En 1961, una camioneta Ford, ranchera de 8 cilindros y 3 velocidades, del año 1953, podía conseguirse por 3.200 bolívares, poco más de la mitad de lo que costaba un Volkswagen escarabajo, de 4 cilindros, nuevo, “de paquete”. Han pasado 56 años, casi 2 generaciones de venezolanos y después de la montaña rusa económica a la que han sometido la moneda, siempre en función de sacarle más provecho a la renta petrolera, con el dinero que antes se compraba un vehículo en buenas condiciones, ahora no alcanza para llevar a la casa un cartón de huevos —¿criollos?—, tampoco una panela de papelón. El fracaso es peor de lo imaginado. Ay, comandante, mande a parar.

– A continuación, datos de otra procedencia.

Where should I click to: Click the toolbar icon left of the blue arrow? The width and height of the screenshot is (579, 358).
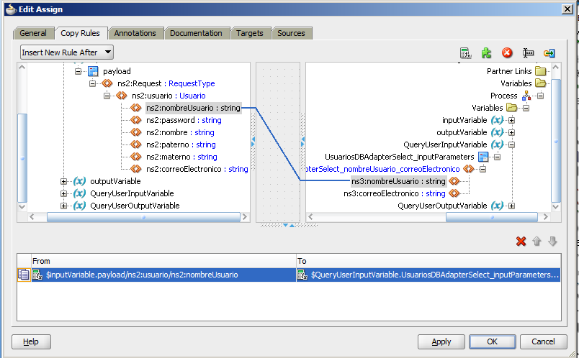click(528, 53)
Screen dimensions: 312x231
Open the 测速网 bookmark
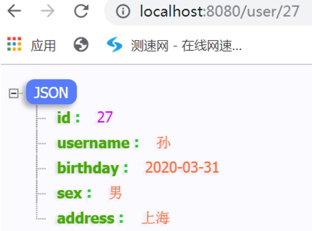click(x=186, y=45)
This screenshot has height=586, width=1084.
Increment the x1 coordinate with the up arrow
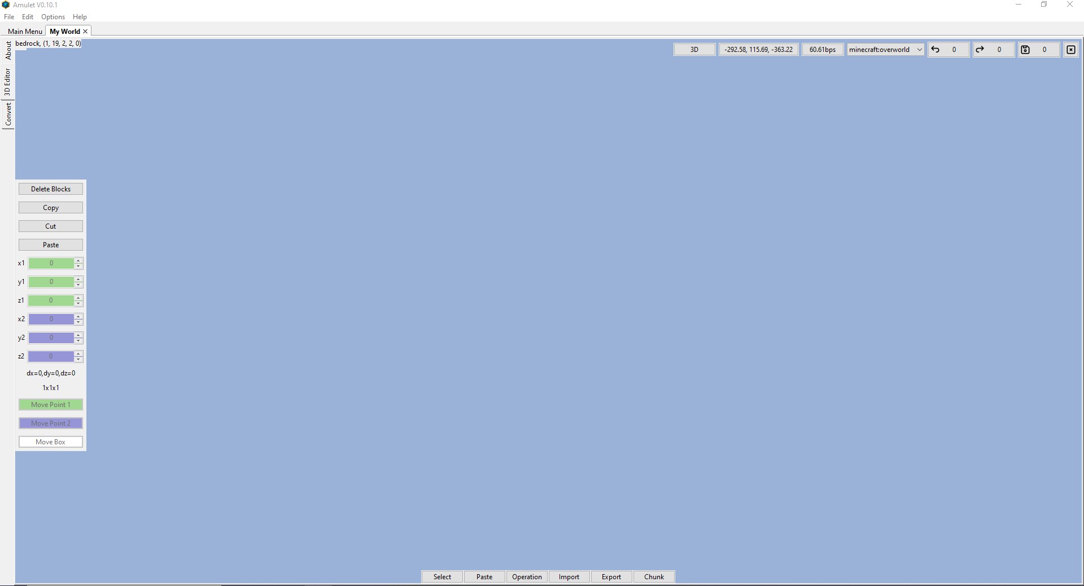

Los cálculos de los economistas, ese sector del conocimiento que el chavismo persigue con la misma rabia que agrede a médicos, periodistas y científicos, dicen que en los últimos 17 años han ingresado al país más de un billón y medio de dólares, tanto por petróleo como por deuda externa. Las cifras de Jorge Giordani, el técnico superior en electrónica que convirtió en menos que un impulso eléctrico el próspero sector financiero venezolano, indican que más de 600 millardos de dólares que fueron asignados teóricamente para la adquisición de alimentos, materia prima, maquinarias, medicinas, tecnología y otros bienes imprescindibles los manejaron empresas de maletín, que no son sucursales de transnacionales, sino mamparas de funcionarios, capitostes del PSUV, militares con poder —no todos lo tienen— y amigos cubanos que están en la movida, en el “ñemeo”. Y no llegó nada de lo que “compraron”, quizás agua salada.
El desfalco tiene ribetes de saqueo generalizado. El país, sus fondos públicos y privados, ha devenido en inmenso botín mientras su población languidece de hambre y enfermedades —niños famélicos que mueren de diarrea y otros males gastrointestinales que se curan con un sobrecito que vale menos de cinco centavos de dólar en el mercado internacional—, sin importar que sean los “dueños” de las mayores reservas petroleras del mundo y posean ingentes recursos mineros y acuíferos, un inmenso mar de infinitas posibilidades pesqueras y turísticas, entre otras muchas opciones productivas.
Sometidos a la peregrinación de una ideología fracasada, los gobernantes han respondido con más controles en la distribución y más injerencia en los procesos de producción. El fracaso será peor, ahora con el fusil al hombro y el estómago vacío. Permuto un litro de kerosén por medio vaso de leche, también acepto chicha industrial.